Stored dataset items —
○ ○ ○

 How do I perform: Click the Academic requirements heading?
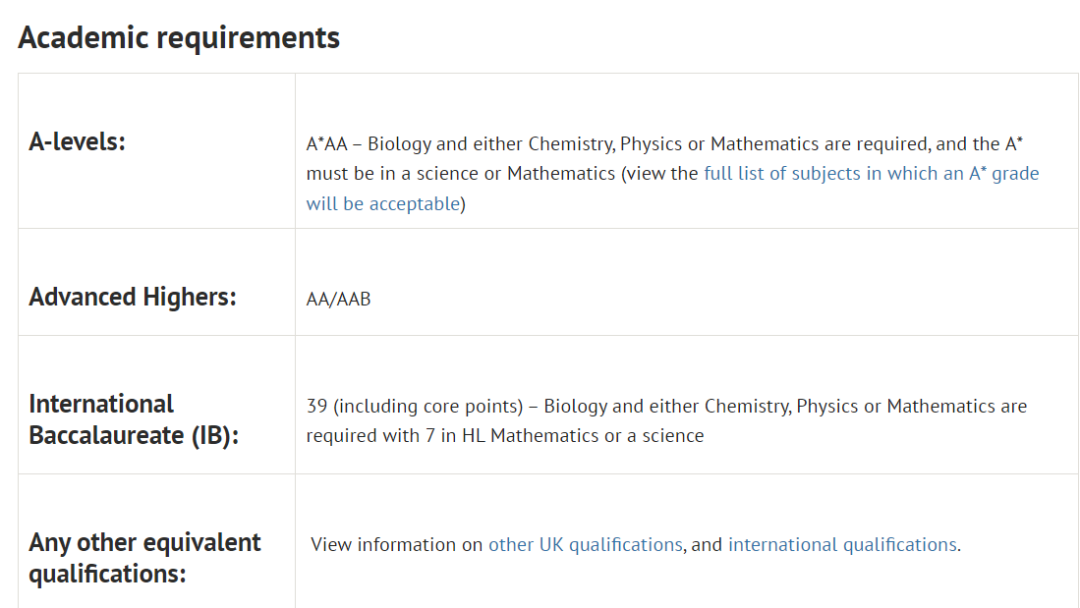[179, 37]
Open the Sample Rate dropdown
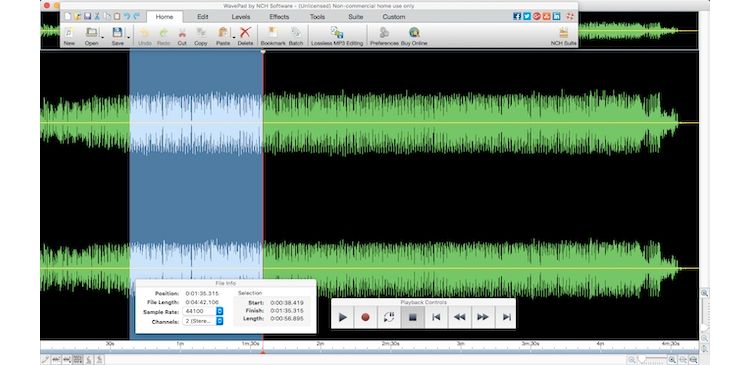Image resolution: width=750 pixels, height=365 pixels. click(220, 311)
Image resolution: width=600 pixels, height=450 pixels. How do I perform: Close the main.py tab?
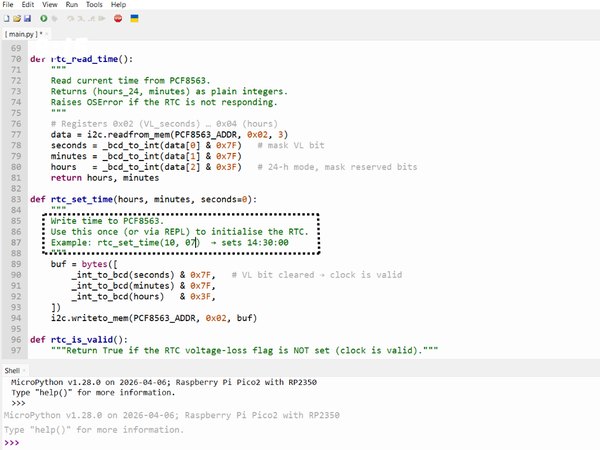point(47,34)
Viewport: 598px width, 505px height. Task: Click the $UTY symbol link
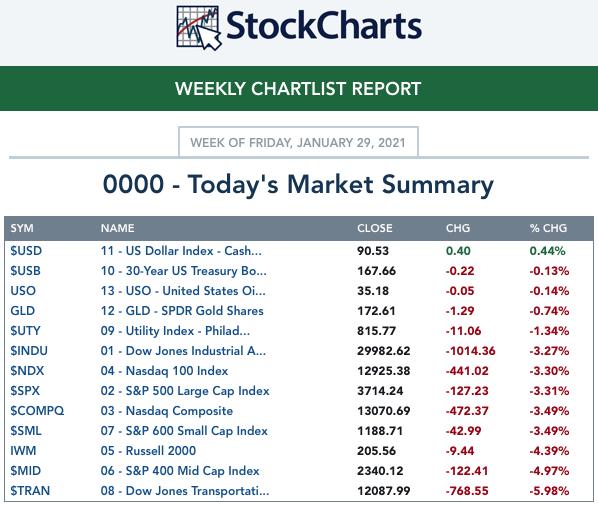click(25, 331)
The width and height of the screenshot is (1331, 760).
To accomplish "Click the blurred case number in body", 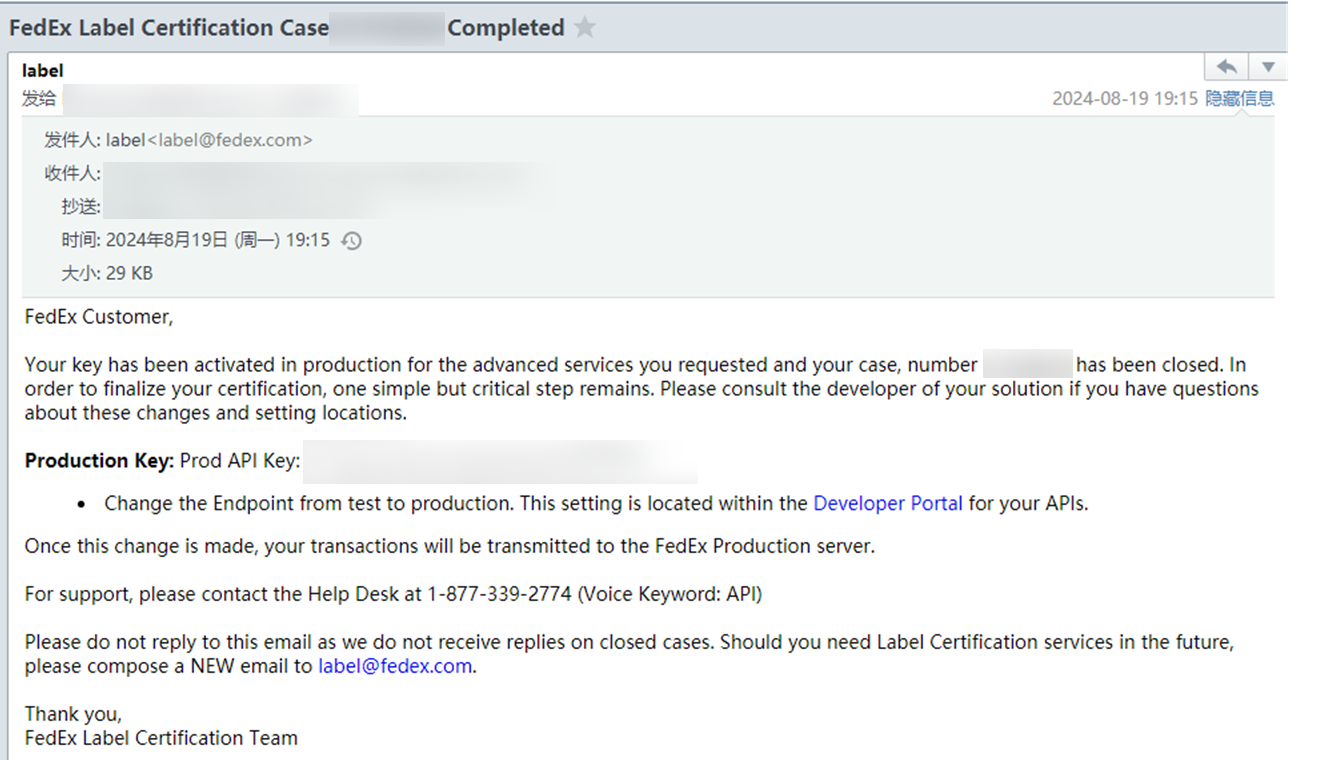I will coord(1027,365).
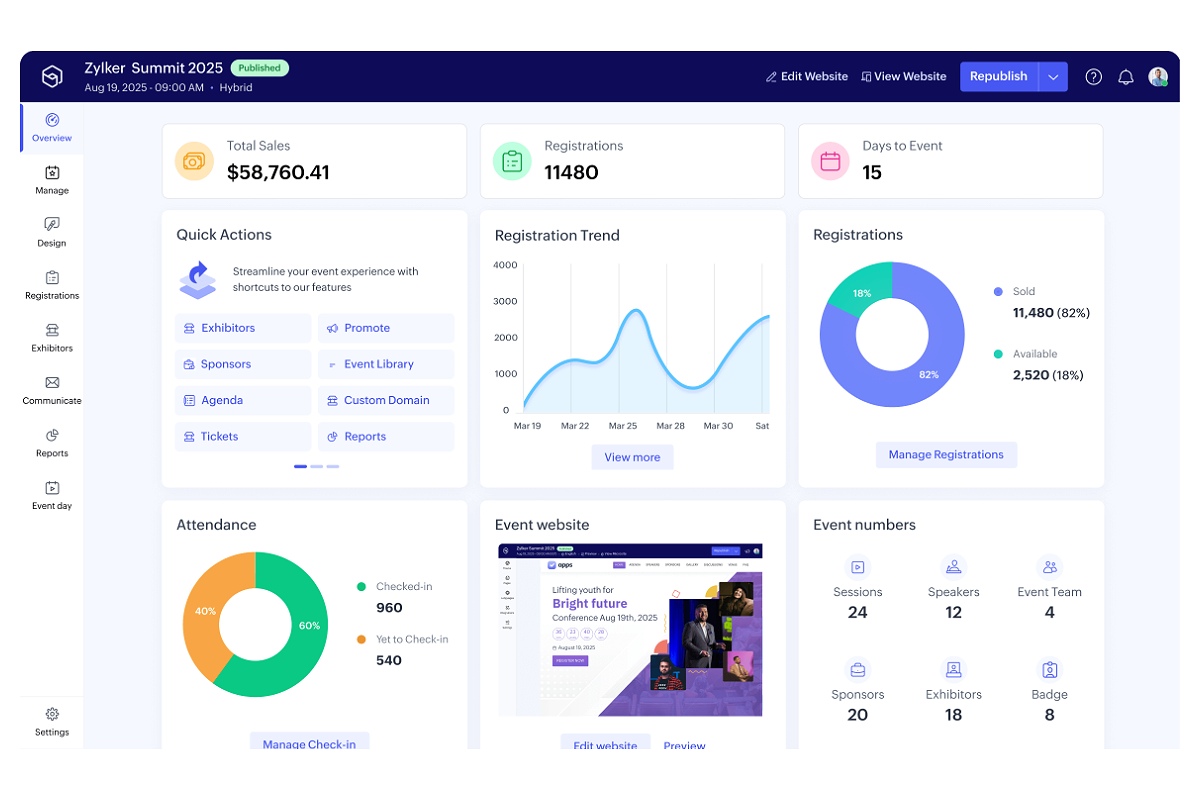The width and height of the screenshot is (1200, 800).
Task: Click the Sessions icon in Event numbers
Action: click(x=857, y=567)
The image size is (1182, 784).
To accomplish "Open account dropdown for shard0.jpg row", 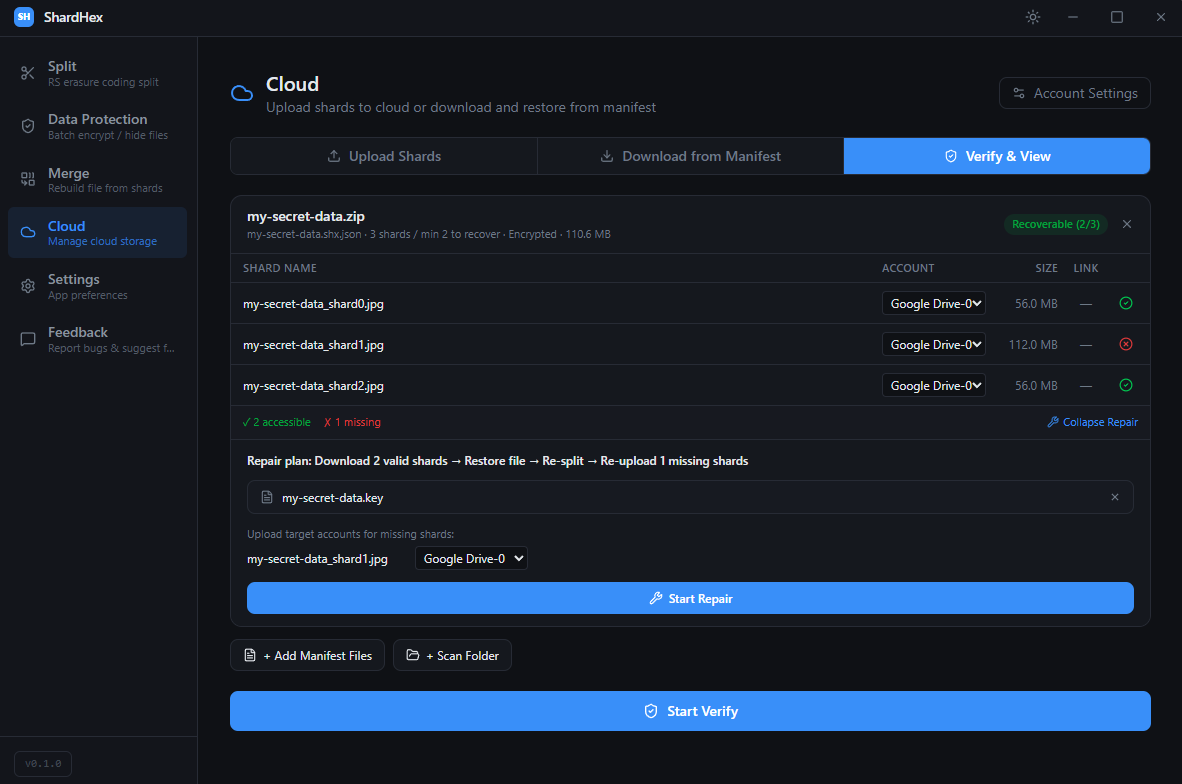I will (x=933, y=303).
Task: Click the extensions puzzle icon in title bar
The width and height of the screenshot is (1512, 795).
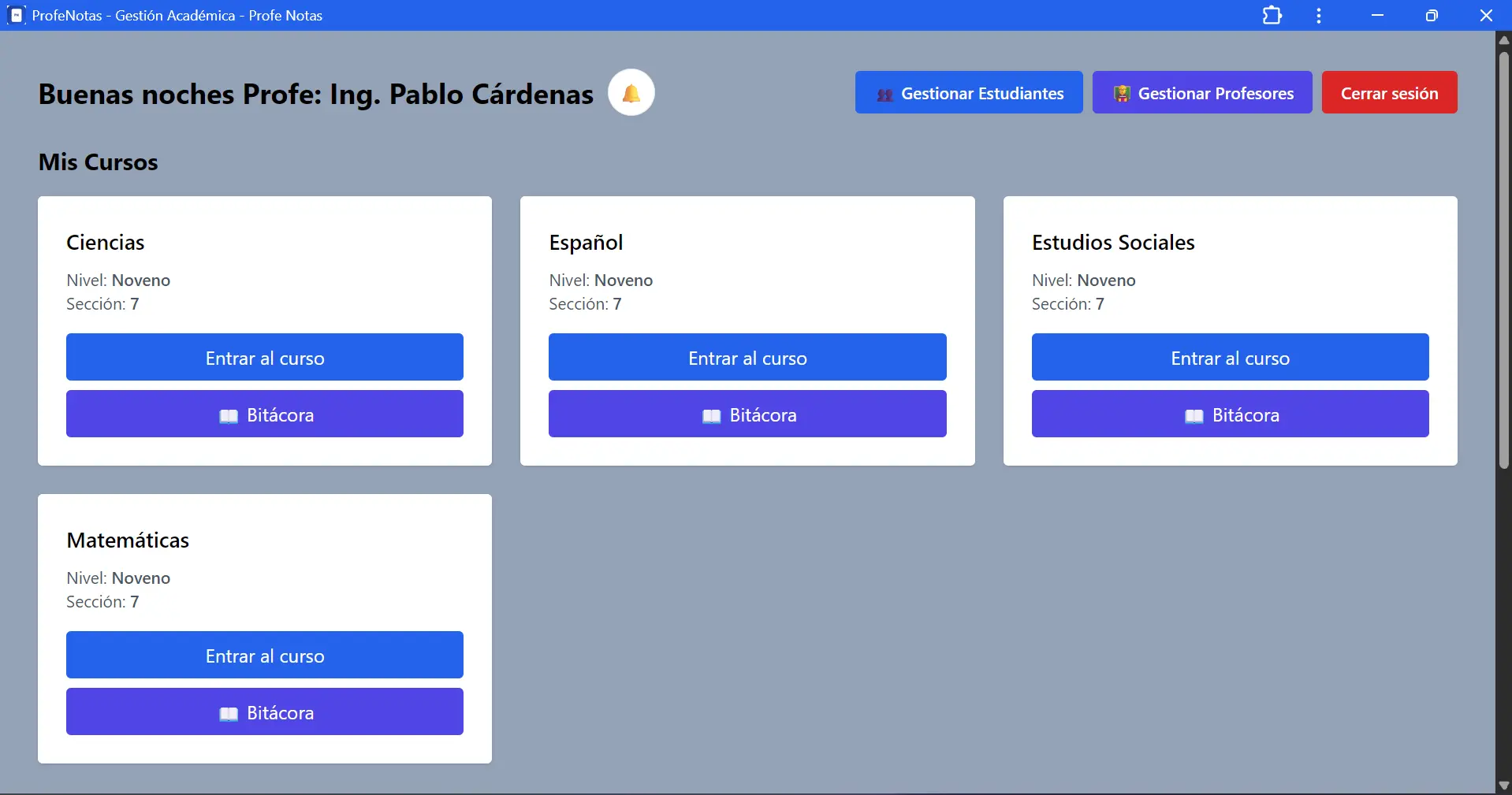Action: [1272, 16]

○ ○ ○

PROBLEM — Among the records above, locate the line containing "Image resolution: width=600" and the line containing "The width and height of the screenshot is (1331, 760).", then transcribe exactly the lines starting at the first and ending at the second, with no pictures.

SOLUTION TO THE PROBLEM —
Image resolution: width=600 pixels, height=450 pixels. How do I perform: Close the main.py tab?
point(47,34)
Viewport: 598px width, 505px height. Task: Click the $UTY symbol link
click(25, 331)
The width and height of the screenshot is (1331, 760).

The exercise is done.